> [Records to use]
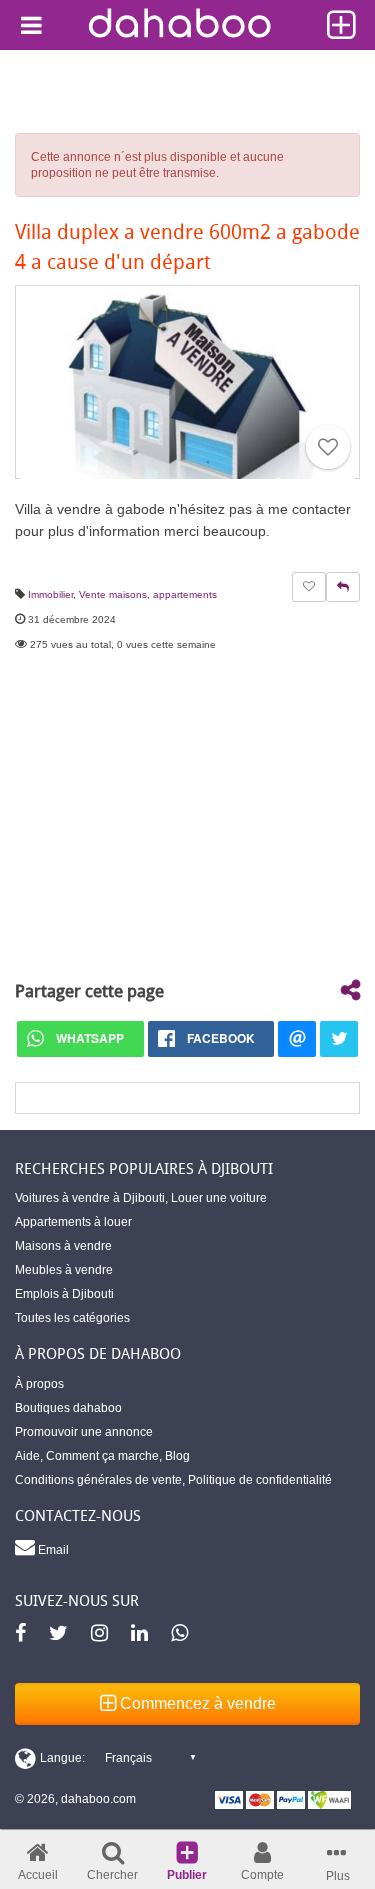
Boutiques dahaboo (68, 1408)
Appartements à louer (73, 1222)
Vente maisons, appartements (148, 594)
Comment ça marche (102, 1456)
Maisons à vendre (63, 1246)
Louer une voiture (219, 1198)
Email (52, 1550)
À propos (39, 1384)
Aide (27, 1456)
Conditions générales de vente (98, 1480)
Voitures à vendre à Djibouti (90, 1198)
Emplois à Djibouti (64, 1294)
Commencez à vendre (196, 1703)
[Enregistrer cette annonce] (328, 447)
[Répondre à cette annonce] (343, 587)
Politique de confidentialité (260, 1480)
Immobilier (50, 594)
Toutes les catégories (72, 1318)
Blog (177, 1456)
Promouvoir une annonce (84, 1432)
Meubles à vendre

> [What to do] For this task, copy exactly the line with "Commencez à vendre (196, 1703)" and the lines that come after it, stopping at the end of the material above.

> [Result of the task]
Commencez à vendre (196, 1703)
[Enregistrer cette annonce] (328, 447)
[Répondre à cette annonce] (343, 587)
Politique de confidentialité (260, 1480)
Immobilier (50, 594)
Toutes les catégories (72, 1318)
Blog (177, 1456)
Promouvoir une annonce (84, 1432)
Meubles à vendre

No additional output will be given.